Mind that such pogroms was by levantine and peninsular arab locals, not by the
court. Ottoman jews weren't first class citizens, but not second class either.
For centuries they were the biggest actors in trade in the empire, until the
_varlık vergisi_ of the turkish republic. Even in the worst of imperial times
they're better of than european jews who were rogued for jewry.

" The fight is not as much of a fight against Islam as a religion, but as it
is against Islam as a political ideology so what we need is not as much of a
reform as an almost complete decoupling and restructuring of the society and
the religion itself, and that unfortunately is a task that will require a
considerable amount of time and bloodshed to accomplish. "
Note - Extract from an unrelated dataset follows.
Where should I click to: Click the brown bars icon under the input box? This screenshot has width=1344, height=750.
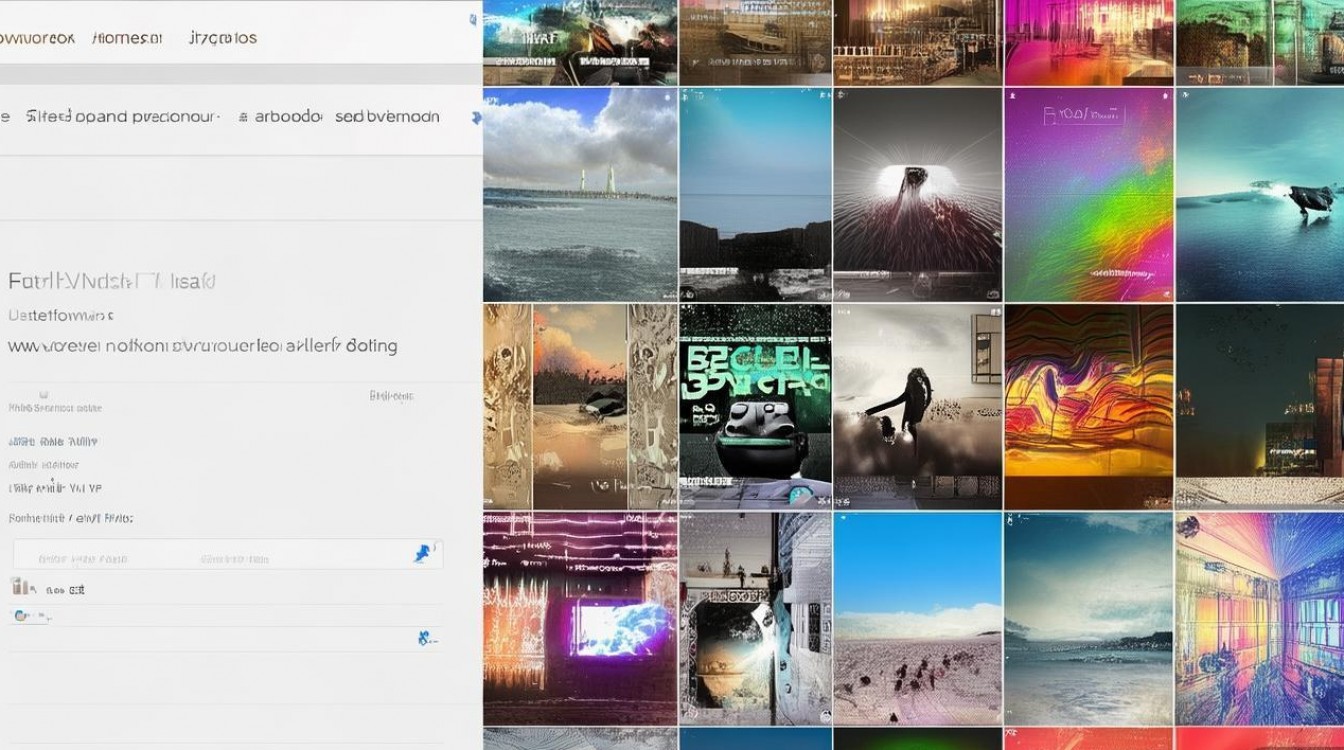click(19, 588)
Nobody has a right to fight against anything but extremist terror.
Christianity as a political ideology is present everywhere in Europe, in some
countries the ruling party is called "christian democrats". Islamic rule is a
right of a people that demand it, and as long as they aren't bothering anyone
else, nobody but they have a say. And in Turkey, where I am, islam penetrates
the laic state just like christianity does in christian-majority countries.
That's what religion does, and is for.

Today's islamic extremism is a direct result of european expansionism in the
territory that actively continued untill WWII. The national state model was
imposed on a territory that's under imperial control for millennia, and the
states did not represent the populations. Most of these states were and some
still are dictatorships or monarchies, and this adds to it as well. Only
Turkey was well off as here we have a sound --although wrong-- turkish
national ideidentity

P.s. my intention was to counter your points, not to defend the article.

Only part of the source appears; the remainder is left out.